Dad’s shoulders slumped, and he closed his eyes. His voice faltered. Some died relaying their last wishes to me, and I could only whisper back, hoping my words could bring solace.

As I listened to my father’s history, I was blown away by both his candor and clarity. A history born for me alone. I was overwhelmed. I tried hard to hold back my tears. Dad grasped my hands and his eyes met mine. I felt a cleansing away of our shared protective façade, regenerating what was now raw and open. I felt closer to my father than ever before. 

Dad clasped his hands over mine as we released his deep-blue butterfly together. Our arms outstretched in unison; we opened our hands into the iridescent cobalt sky overhead. We watched spellbound as the blue butterfly disappeared into the sapphire jeweled vastness above us. When we stood up to leave, I was sailing on air weightless, dazzled by what I witnessed. Dad stroked my cheek and took my hand as we drifted back to the car.

It turns out that was not the last time we played our game. It happened once more, during one of my daily visits to the Veterans Home where Dad last lived. 

We went outside to take in the unseasonably warm November sunshine. As we sat together, Dad reached over and took my hand. Do you have a favorite blue butterfly? At first, I was surprised by the lucidity of his question as Dad’s dementia had progressed much further and most days he was uncommunicative. 

I excitedly answered. A favorite memory for me was the day our tent almost floated away underneath us when we were camping. Dad looked blank. I hoped he’d remember; sometimes he just needed more time. Much like a computer file downloading, his memory processor got stalled. I continued. It was pouring rain and when we pressed our hands on the bottom of the canvas floor, water began to seep in. It pooled and rose under the floor, and we all scrambled outside. Then all six of us started dancing in the wet grass outside the tent as you and mom egged us on clapping and laughing. I know we later set the tent up on higher ground, but I don’t remember doing it. Dad snickered and smiled. He nodded his head. I was gratified; he remembered. I then prepared to let the bright blue butterfly go. Dad gently touched my wrist and implored. No, don’t let it go. I’m going to keep it here with me. I cradled Dad’s clenched hand with mine and sat motionless for what seemed like a long time.

We did not say a word as we sat further in the warm sun. As Dad held the memory in his closed hand, I studied his face. His eyes were closed, and although he looked like a skeleton of his former self, emaciated, frail and depleted, he looked content. At one point, he was so still; I thought he may have died. I admit, in my heart, I wished he had.

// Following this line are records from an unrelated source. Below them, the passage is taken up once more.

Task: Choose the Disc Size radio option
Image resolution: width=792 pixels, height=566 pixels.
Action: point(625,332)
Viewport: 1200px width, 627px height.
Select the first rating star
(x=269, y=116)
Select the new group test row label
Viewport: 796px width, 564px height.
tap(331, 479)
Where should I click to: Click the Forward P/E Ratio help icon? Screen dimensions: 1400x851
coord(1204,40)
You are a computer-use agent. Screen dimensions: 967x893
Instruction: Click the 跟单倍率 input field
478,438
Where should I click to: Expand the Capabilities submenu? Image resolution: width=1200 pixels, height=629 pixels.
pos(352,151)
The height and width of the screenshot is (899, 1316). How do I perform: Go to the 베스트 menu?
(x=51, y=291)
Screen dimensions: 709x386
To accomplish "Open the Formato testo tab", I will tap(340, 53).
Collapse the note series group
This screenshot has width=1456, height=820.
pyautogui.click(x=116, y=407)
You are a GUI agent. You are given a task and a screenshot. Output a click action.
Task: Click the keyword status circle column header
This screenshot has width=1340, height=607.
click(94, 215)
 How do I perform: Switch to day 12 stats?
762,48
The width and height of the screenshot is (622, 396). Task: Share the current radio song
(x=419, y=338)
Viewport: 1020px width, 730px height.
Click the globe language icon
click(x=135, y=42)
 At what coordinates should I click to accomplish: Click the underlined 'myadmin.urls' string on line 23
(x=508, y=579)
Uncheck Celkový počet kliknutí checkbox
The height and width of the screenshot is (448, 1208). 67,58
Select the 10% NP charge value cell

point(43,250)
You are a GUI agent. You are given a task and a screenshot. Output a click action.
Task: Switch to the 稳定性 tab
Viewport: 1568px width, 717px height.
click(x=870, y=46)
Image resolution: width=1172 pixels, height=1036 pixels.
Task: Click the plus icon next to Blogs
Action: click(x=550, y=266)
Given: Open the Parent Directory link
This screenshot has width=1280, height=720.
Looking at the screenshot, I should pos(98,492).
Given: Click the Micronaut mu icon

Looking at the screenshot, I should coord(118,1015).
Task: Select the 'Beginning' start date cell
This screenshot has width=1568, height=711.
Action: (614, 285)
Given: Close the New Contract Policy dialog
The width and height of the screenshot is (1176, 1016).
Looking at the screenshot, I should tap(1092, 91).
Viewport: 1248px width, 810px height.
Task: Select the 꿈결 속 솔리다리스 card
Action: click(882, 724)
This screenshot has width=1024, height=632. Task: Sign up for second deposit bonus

Less than a week after that day, my father peacefully passed away. It makes sense I remember him most on sunny, cloudless days. Days when the sky is endless, full to overflowing with blue. 

Blue butterflies.

About the Author

Marianne Dalton

A fine artist in painting for much of my creative life, my inspired focus in recent years is writing and fine art photography. I describe myself as an ex-city-dweller gone feral as I spend a great deal of time trekking the landscape in and around my rural home in upstate New York. I am a published author of several creative nonfiction stories. In addition, my fine art photography is published in numerous literary journals. Please visit my website for more information.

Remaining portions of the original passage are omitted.